You don’t have to ask permission
Hello and welcome back to this series on Building Confidence.
A mindset trap that a lot of people fall into is waiting for permission before making a decision. Of course, that doesn’t come across particularly confident, and people who lack confidence are usually waiting for permission from either the universe, their parents, their friends, their partner, their market, or their customers. There’s a general attitude and approach to life of waiting for somebody to give them permission.
Now, I know what this is like because I used to be like it all the time, and I didn’t know that I was being like that. I realized when I was reading a book, and some of you will have heard this story before, the book was on Gestalt by Fritz Perls. It was one of those times when a sentence just jumps out at you and it’s like it’s been written just for you. The sentence was this, “You did not come into this world to meet up to anyone’s expectations, and you do not have to justify yourself to anyone.” So, I read it, and I read it again, and it was an absolute aha moment, when I realized that I spent my whole life explaining myself to people, just in case they might think this, or they might feel the other. I was constantly trying to make things right, and I realized I was an absolute people pleaser. So, I would justify if I was going to do anything or go anywhere, or I was trying to decide on something, I would justify why I was doing it.

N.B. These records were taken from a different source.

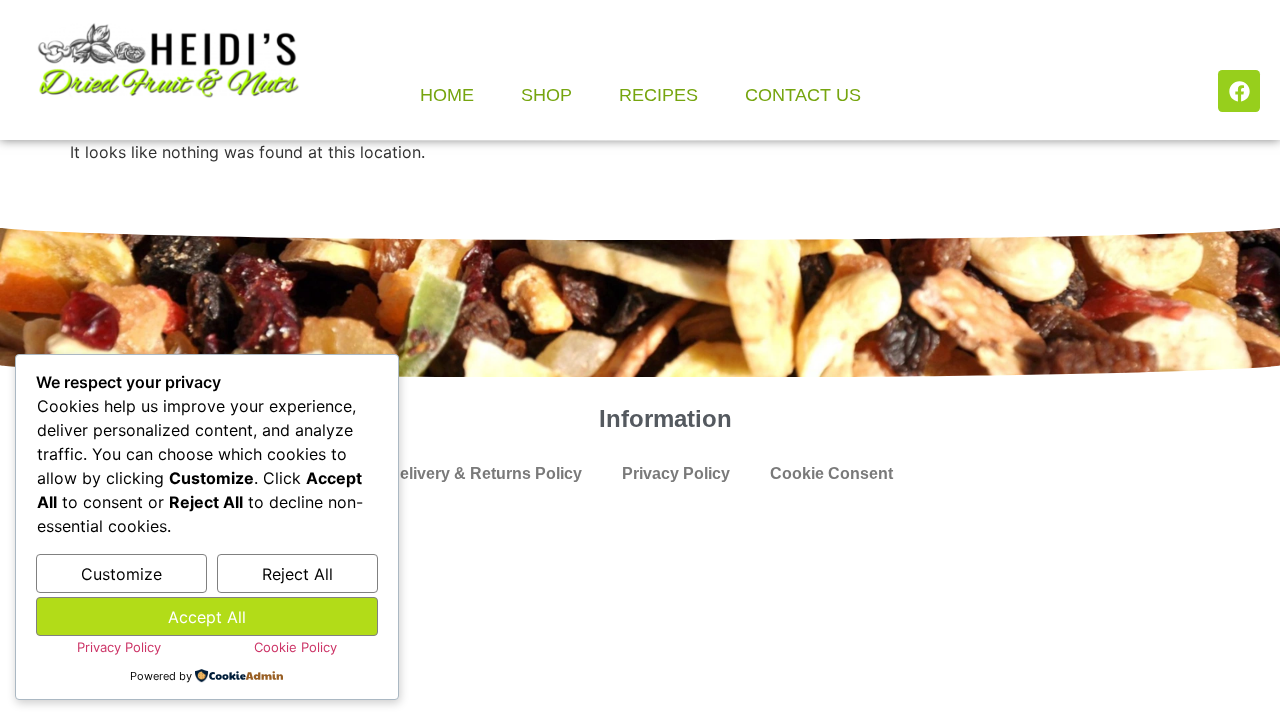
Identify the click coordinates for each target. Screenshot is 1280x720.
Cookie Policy (295, 647)
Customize (121, 574)
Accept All (207, 617)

And of course, a lot of that came from a very, very insecure childhood. It left me always needing somebody’s approval for any of my decisions. And actually, that realization that I didn’t come into the world, (and neither did you), to meet up to anyone’s expectations, and that I didn’t have to explain myself to anyone, was absolutely life-changing for me because I decided I’m going to stop doing that. I’m going to stop explaining myself to my husband, to my birth mother, who visited me occasionally. I mean, I was a grown-up woman, and I was going around like a little girl always trying to make things okay with everybody. And I’ll tell you what, it didn’t get me anywhere.
One of the things that I learned to change on my road to building confidence was to stop explaining myself, stop justifying myself.
You don’t need to ask permission. You’re a grown-up. I notice it with some women who come to my Western Women Mean Business group here in Plymouth, I can tell by how they are and what they say, they’ve really enjoyed themselves. They want to join the group, but they say, “Oh well, yeah, I’d love to join, but I need to talk to my husband first.” Now, sometimes I get it. If you’re going to make an expenditure out of the family budget, that maybe you need to discuss it. But, as opposed to going and asking permission, they could say, “I’ve decided I’m joining this group, and I’ll be going there every month, and this is how much is going out of the bank account.”
You know, there are ways of going about things as opposed to tentatively asking for permission. So, the main message, in this little tidbit, is you do not have to ask permission. You’re a big girl now, and it’s okay for you to make decisions and for you to make your mind up about what you want to do, where you’re going, and providing you’re not being really disrespectful with people, you don’t have to ask permission. So, I’ll catch you in the next video. Bye for now.